Pixel coordinate grounding data
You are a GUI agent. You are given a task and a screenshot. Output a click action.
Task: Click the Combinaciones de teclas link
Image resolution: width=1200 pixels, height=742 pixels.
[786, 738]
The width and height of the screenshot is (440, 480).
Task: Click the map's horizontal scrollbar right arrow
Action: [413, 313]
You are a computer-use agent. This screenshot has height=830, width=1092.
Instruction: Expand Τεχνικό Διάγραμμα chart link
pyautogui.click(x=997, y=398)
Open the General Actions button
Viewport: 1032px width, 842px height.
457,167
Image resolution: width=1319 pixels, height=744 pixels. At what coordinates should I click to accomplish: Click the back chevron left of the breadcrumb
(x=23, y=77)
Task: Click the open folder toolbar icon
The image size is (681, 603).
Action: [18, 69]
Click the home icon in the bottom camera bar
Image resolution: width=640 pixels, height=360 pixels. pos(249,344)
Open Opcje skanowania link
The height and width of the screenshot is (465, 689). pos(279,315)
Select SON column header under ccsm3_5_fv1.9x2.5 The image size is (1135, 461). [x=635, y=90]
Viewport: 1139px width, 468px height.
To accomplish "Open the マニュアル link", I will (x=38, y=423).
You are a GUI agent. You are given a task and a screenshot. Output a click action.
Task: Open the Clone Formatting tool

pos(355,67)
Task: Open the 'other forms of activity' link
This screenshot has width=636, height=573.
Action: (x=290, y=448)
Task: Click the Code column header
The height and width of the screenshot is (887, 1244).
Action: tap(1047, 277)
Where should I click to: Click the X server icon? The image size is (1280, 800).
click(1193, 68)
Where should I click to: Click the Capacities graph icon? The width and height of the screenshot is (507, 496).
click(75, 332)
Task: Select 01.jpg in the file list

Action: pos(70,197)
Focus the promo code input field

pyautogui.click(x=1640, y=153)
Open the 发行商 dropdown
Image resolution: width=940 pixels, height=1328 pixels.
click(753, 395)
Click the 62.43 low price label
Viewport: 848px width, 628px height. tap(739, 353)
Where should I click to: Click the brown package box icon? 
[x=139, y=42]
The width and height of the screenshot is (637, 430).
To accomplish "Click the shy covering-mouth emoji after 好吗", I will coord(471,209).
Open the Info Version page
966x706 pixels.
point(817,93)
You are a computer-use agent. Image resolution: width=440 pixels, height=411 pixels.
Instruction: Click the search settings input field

[INSTRUCTIONS TO FOLLOW] The required output is every line from the one with "Where should I click to: Click the brown" to the final line of the entries, repeated exactly and with nothing else.

[SOLUTION]
Where should I click to: Click the brown package box icon? 
[x=139, y=42]
The width and height of the screenshot is (637, 430).
To accomplish "Click the shy covering-mouth emoji after 好吗", I will coord(471,209).
Open the Info Version page
966x706 pixels.
point(817,93)
You are a computer-use agent. Image resolution: width=440 pixels, height=411 pixels.
Instruction: Click the search settings input field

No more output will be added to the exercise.